Algunas variables subrogadas, como la carga vírica en la infección por HIV o la presión intraocular en el glaucoma, en la práctica clínica se aceptan como correlacionadas con el resultado clínico relevante. En cambio, hay dudas sobre la validez de otras variables, como la densidad mineral ósea como predictor del riesgo de fractura o la hemoglobina glicosilada para predecir las complicaciones macrovasculares de la diabetes.

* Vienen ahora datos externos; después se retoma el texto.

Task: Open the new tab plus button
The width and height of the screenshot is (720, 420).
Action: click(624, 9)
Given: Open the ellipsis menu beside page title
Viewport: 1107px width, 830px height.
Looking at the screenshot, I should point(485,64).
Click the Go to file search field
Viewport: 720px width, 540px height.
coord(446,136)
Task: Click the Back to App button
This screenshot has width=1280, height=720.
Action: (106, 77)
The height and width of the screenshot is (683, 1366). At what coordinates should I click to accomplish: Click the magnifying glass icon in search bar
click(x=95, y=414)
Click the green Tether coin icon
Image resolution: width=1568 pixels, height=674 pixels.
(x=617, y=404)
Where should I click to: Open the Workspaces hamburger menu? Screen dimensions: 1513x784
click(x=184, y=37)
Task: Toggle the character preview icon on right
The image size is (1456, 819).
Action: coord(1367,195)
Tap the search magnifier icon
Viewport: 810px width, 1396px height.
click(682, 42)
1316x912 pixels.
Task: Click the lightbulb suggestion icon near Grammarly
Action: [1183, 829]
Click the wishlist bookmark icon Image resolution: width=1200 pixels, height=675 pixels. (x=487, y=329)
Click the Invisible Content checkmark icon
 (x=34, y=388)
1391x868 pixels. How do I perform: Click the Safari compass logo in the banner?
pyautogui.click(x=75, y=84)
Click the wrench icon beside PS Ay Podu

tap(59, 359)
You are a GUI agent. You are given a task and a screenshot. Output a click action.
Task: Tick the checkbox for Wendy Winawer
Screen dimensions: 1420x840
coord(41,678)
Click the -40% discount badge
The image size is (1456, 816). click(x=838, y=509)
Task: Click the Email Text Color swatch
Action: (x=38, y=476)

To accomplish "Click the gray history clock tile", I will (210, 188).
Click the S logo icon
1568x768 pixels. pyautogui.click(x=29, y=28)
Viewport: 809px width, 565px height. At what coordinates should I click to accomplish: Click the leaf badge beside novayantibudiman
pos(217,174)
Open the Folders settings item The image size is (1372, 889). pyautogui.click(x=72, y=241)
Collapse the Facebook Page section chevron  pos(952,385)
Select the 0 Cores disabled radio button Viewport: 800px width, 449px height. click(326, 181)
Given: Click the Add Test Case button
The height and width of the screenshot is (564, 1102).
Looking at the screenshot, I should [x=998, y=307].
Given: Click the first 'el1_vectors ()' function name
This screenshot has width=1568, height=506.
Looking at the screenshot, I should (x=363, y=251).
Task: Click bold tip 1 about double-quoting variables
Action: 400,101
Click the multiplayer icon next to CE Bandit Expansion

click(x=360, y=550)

A menudo se evalúan variables subrogadas en vez de resultados clínicos relevantes, porque es más fácil su medida que la de una variable clínicamente más relevante. En oncología, para evaluar la eficacia de los antineoplásicos la supervivencia global constituye el criterio de referencia, pero es necesario un seguimiento prolongado de un elevado número de pacientes. La supervivencia libre de progresión o la supervivencia libre de recidiva son muy usadas, pero en algunos estudios en pacientes con cáncer de colon o de mama avanzado no se ha hallado buena correlación con la supervivencia global (Rev Prescrire 2009;29:218-21). En un metanálisis reciente en pacientes con cáncer de cabeza y cuello localmente avanzado, la supervivencia libre de acontecimientos se ha mostrado un buen predictor de la supervivencia global (Lancet Oncol 2009;10:341-50).

Los resultados sobre variables subrogadas se deben de interpretar con prudencia, porque un tratamiento eficaz sobre una variable subrogada a veces es clínicamente ineficaz, o incluso perjudicial para el paciente (Butll Groc 2008;21:9-12). Para tomar la mejor decisión terapéutica, se deben considerar variables clínicas útiles para los pacientes. Las variables subrogadas inadecuadas pueden impedir que la atención se oriente realmente al paciente.